Per le dichiarazioni di giugno a Repubblica, Di Matteo, senza essere citato per nome, aveva ricevuto una sorta di preavviso di azione disciplinare a mezzo stampa sulla prima pagina dello stesso quotidiano nell'editoriale domenicale, di Eugenio Scalfari del 29 luglio. Che, a proposito della morte per infarto di D'Ambrosio, aveva scritto: "I procuratori di Palermo non possono essere tacciati d'aver fatto campagna contro D'Ambrosio. L'hanno interrogato, ma questo entrava nei loro diritti-doveri di titolari dell'azione penale. I loro uffici tuttavia hanno provvisto di munizioni alcuni dei giornali che si sono distinti in questa campagna. Dico i loro uffici. Può esser stato un addetto alla polizia giudiziaria, un cancelliere, un usciere dedito a frugar nei cassetti e nelle casseforti (in realtà si trattava di atti depositati alle parti, dunque non più segreti, ndr). Oppure uno di quei procuratori che comunque avrebbero avuto il dovere di aprire immediatamente un’inchiesta sulla fuga di notizie secretate. Ricordo che la notizia dell'intercettazione indiretta del presidente della Repubblica è stata data addirittura da uno di quei quattro procuratori (leggi Nino Di Matteo, ndr) in un'intervista al nostro giornale". Dunque il fondatore di Repubblica accusava Di Matteo di essere venuto meno ai suoi doveri d’ufficio con un’inesistente fuga di notizie su Napolitano: eppure, nell'intervista incriminata, era la giornalista di Repubblica a domandargli delle telefonate del Colle, dopo le rivelazioni del berlusconiano Panorama.

MATERIALE MOSTRATO —

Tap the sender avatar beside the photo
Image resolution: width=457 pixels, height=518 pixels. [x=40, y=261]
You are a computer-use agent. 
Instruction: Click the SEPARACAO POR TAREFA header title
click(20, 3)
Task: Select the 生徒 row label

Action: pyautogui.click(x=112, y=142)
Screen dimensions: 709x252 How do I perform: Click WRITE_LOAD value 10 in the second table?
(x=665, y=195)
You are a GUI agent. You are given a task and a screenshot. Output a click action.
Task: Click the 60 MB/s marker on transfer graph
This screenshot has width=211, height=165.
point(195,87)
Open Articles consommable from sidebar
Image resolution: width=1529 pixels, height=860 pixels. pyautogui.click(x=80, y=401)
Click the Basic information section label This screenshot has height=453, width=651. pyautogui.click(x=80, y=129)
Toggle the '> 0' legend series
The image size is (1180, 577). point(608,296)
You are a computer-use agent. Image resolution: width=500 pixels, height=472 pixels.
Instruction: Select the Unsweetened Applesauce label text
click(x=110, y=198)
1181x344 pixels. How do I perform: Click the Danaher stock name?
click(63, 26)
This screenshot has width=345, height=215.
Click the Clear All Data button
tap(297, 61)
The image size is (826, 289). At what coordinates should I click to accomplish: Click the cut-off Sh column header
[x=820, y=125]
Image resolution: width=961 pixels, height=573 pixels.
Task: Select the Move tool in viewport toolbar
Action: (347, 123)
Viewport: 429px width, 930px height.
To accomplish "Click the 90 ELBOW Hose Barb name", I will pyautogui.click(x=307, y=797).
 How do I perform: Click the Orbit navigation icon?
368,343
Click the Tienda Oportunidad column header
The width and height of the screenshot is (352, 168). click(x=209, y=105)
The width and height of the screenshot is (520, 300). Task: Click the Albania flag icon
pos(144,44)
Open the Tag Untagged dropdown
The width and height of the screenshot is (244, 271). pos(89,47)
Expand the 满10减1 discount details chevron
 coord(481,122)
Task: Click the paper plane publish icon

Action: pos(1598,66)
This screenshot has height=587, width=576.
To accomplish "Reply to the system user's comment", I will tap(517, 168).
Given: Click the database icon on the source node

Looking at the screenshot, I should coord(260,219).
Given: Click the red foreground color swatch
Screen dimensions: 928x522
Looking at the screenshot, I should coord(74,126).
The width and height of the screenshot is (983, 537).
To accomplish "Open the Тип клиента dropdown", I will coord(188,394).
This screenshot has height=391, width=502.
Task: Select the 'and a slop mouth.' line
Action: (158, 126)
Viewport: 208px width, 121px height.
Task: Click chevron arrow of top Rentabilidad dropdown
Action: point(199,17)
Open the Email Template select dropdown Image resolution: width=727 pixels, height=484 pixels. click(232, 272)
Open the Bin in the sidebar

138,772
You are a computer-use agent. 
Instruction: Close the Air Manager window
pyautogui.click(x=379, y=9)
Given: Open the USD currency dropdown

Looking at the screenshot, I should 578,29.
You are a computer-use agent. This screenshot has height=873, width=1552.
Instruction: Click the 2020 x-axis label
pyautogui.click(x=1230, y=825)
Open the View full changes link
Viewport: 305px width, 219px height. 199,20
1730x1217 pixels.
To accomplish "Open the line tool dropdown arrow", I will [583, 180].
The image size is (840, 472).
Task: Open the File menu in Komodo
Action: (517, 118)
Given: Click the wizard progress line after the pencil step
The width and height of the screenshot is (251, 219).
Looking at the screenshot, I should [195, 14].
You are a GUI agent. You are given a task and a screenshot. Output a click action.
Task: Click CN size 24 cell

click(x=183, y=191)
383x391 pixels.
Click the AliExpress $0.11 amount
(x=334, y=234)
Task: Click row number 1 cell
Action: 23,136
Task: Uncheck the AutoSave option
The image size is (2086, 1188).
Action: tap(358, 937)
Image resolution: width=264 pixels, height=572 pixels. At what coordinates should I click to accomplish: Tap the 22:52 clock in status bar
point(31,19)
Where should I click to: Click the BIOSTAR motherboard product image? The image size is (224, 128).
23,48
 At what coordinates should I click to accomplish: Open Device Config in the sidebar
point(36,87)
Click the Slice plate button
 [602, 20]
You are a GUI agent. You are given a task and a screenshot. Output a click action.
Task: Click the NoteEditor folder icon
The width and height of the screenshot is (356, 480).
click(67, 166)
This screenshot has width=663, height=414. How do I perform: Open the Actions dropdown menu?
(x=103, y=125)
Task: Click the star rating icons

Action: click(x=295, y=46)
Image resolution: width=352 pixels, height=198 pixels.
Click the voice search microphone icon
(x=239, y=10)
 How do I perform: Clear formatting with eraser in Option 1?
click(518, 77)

OBIETTIVO — Per favore, scrivi il seguito del brano su Di Matteo e l'editoriale di Scalfari, a partire dalla frase che viene dopo l'ultima riportata.

RISPOSTA SCRITTA —
Ora il Pg della Cassazione deve decidere, in base alla documentazione acquisita, se formulare un capo di incolpazione davanti alla Sezione disciplinare del Csm, o archiviare. Un pericolo che Messineo e Di Matteo condividono con il Pg di Caltanissetta, Roberto Scarpinato. Sul tavolo del Pg della Cassazione, così come su quello della Prima commissione del Csm, è finito il discorso di Scarpinato del 19 luglio in via D’Amelio a Palermo, per i 20 anni dalla strage. In quell'occasione il magistrato, leggendo una lettera ideale a Paolo Borsellino, spiegò perché da tempo diserta le cerimonie ufficiali: per non incontrare autorità "la cui condotta di vita sembra essere la negazione dei valori di giustizia e di legalità per i quali tu ti sei fatto uccidere".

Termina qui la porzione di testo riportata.